As I started to pay attention, I realized that the criticism wasn’t God, that that was actually the voice of the enemy in my head. By rejecting that voice and starting to hear what God said, starting to believe his assessment of my life, I realized that the replacement for that list was not really smart, really theologically sound structures. What I needed was him.
I began to reject this old way of thinking where I looked at myself and said, “What do I need to do, and what am I not doing well enough, I stopped blaming myself and blaming people in my life and criticizing and using willpower. I started to just talk to him as a friend, and I was starting to realize, and even now realizing, as I talk to him, that I still don’t believe him, and I still need his voice to come in and tell me, you’re doing good.
It’s a challenge to believe that I’m doing good because I see areas where I could be doing better. It’s the willingness to actually trust and believe that I have a father who loves me. I have a father who is leading me, who’s guiding me and teaching me. I’m on that journey now.
Philip’s Current Journey
He’s brought us now to Dallas, and in this season of living here, I’ve been more challenged than I’ve ever been to trust him. He’s asking us to do some things that are crazy, that don’t make sense, financially. That doesn’t make sense, to the stability of our home and it is putting us in this spot for him to say, “Do you actually trust me? Do you believe that when I say everything great, you’re actually in the perfect spot when you feel like everything is going south? Are you willing to believe that? Are you willing to believe me?”

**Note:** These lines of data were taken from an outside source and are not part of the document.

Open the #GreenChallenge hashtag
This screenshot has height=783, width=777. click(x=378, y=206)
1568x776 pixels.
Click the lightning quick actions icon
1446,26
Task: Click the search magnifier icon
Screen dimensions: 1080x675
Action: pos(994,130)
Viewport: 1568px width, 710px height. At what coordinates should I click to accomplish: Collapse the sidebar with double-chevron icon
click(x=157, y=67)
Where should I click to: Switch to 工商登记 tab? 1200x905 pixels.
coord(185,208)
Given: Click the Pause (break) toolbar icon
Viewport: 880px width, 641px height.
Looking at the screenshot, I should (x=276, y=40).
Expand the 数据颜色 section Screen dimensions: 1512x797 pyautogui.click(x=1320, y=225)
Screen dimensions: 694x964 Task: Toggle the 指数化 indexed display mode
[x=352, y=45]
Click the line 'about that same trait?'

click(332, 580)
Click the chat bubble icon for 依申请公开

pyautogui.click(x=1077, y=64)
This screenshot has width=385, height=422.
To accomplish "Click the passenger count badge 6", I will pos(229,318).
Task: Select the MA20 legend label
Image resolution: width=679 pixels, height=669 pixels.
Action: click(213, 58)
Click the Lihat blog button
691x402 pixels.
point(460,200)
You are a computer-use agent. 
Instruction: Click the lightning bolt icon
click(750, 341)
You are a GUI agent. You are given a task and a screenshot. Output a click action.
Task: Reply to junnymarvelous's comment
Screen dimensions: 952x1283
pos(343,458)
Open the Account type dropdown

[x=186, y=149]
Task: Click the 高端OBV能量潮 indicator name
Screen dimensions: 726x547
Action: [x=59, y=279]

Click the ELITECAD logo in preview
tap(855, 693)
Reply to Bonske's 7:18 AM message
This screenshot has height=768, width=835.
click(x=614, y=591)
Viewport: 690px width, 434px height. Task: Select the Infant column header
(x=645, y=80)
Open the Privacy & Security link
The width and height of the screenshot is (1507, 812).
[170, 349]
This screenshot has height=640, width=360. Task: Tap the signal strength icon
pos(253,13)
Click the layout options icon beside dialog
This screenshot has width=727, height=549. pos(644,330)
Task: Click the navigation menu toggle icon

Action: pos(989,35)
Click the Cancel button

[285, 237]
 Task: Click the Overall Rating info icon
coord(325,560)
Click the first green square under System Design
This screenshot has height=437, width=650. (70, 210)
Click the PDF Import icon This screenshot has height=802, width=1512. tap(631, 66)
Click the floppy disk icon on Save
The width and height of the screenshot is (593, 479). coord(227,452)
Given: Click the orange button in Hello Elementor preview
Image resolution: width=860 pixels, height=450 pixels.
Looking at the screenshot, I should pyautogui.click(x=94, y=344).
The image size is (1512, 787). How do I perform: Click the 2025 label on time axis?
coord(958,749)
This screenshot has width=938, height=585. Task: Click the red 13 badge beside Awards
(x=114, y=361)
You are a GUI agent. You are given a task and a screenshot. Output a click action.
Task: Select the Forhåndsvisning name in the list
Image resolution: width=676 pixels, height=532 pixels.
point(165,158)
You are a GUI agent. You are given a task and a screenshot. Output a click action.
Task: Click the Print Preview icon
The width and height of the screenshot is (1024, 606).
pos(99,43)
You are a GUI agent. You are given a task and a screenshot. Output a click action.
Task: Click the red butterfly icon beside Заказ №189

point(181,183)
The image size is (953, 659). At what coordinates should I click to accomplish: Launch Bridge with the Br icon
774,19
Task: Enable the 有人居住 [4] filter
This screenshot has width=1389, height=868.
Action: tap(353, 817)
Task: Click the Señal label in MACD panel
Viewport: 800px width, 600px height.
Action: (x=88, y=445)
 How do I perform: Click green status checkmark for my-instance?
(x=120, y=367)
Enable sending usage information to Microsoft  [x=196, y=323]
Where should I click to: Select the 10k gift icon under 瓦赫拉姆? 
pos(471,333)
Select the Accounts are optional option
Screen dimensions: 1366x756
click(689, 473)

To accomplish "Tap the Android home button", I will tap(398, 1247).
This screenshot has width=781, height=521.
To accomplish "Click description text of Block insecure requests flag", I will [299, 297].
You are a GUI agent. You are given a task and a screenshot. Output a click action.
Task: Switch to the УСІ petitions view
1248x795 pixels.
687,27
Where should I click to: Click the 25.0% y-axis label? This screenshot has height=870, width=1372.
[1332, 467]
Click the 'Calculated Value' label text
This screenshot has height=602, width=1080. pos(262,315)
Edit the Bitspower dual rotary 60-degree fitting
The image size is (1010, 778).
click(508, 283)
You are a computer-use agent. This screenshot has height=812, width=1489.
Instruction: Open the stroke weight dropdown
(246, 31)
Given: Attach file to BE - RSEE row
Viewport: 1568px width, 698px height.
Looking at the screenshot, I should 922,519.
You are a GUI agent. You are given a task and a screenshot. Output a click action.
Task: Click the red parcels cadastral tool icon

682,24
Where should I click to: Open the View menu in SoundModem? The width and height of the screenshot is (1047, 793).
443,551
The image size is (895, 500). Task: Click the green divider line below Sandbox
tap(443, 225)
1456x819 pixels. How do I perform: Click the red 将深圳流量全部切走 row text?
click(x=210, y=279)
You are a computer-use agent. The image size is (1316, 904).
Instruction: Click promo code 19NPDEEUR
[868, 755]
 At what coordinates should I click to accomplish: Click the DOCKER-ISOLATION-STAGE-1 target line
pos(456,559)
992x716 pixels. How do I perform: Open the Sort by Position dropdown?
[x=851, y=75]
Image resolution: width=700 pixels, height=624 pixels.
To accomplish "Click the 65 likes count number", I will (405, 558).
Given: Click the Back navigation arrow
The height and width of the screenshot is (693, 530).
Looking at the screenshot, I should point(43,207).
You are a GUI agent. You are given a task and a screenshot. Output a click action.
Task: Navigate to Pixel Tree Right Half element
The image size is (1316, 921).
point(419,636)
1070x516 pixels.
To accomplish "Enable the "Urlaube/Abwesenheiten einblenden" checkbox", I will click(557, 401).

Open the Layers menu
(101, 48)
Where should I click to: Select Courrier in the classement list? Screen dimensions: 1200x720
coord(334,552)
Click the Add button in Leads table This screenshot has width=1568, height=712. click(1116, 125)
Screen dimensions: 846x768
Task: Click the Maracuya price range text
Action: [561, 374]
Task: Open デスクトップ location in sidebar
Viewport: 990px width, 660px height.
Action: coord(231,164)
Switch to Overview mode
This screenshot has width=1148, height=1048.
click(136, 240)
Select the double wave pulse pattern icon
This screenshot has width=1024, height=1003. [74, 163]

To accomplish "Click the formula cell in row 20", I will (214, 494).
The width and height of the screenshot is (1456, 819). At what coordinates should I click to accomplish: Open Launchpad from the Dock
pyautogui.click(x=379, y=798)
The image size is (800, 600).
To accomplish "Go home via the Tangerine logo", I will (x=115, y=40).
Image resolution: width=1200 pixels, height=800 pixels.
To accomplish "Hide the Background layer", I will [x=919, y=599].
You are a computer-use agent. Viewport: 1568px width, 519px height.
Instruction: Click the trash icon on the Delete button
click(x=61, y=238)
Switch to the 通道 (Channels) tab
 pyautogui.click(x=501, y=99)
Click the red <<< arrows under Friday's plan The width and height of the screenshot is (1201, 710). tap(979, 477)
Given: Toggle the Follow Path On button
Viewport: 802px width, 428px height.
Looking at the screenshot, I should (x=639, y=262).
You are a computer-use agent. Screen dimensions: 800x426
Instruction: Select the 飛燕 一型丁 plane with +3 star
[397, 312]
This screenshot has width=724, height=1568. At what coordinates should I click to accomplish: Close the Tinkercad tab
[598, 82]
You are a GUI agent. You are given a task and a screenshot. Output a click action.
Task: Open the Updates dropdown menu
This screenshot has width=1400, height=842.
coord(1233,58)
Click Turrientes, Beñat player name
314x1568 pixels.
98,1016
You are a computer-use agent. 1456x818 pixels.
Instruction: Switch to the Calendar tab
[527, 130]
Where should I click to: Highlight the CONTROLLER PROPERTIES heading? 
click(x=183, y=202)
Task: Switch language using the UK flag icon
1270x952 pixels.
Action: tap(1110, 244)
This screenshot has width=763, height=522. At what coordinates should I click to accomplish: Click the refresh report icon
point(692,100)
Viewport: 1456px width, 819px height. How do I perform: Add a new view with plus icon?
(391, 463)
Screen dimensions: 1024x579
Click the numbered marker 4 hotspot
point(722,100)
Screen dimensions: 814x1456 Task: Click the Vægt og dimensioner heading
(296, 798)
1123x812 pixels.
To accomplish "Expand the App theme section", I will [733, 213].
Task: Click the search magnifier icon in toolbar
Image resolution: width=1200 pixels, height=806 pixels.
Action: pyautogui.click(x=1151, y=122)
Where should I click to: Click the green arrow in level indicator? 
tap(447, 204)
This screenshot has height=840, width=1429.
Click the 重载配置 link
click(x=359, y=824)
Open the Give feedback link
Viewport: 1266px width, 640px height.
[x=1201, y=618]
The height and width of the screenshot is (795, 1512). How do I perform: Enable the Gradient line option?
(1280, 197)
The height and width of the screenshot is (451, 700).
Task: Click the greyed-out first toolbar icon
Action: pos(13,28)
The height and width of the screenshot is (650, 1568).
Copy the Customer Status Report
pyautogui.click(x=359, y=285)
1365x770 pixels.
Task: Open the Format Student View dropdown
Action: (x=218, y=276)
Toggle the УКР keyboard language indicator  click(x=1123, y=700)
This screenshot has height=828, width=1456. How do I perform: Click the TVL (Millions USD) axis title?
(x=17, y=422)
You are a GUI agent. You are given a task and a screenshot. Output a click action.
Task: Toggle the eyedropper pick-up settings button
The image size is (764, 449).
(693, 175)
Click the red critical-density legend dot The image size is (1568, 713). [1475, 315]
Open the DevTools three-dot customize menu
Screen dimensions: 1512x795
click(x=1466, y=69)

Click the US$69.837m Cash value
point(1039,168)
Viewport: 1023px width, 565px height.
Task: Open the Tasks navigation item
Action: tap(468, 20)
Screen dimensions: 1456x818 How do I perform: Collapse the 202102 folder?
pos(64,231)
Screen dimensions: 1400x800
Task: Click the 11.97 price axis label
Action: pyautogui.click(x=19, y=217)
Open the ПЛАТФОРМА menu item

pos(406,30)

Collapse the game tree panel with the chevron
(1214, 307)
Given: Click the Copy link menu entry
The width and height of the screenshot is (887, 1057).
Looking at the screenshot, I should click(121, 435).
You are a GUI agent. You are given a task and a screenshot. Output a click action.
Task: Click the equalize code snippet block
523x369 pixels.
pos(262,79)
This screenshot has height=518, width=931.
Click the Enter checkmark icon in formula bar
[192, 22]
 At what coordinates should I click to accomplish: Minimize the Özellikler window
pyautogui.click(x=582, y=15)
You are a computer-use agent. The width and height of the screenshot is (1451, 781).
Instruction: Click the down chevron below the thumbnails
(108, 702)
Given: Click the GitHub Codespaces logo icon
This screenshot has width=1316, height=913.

That’s the daily challenge that I live in today, is waking up, going on a walk with with my dog, talking to Jesus and letting Him tell me how well I’m doing, and letting Him tell me that he loves me, letting him tell me what to do next, and believing him and learning how to walk with other people in relationship. Hold myself accountable to what he’s saying and and if I walk under his leadership, his friendship, then my life will be what he designed it to be, and it will be successful, and it will be pleasing to Him. And that’s my story.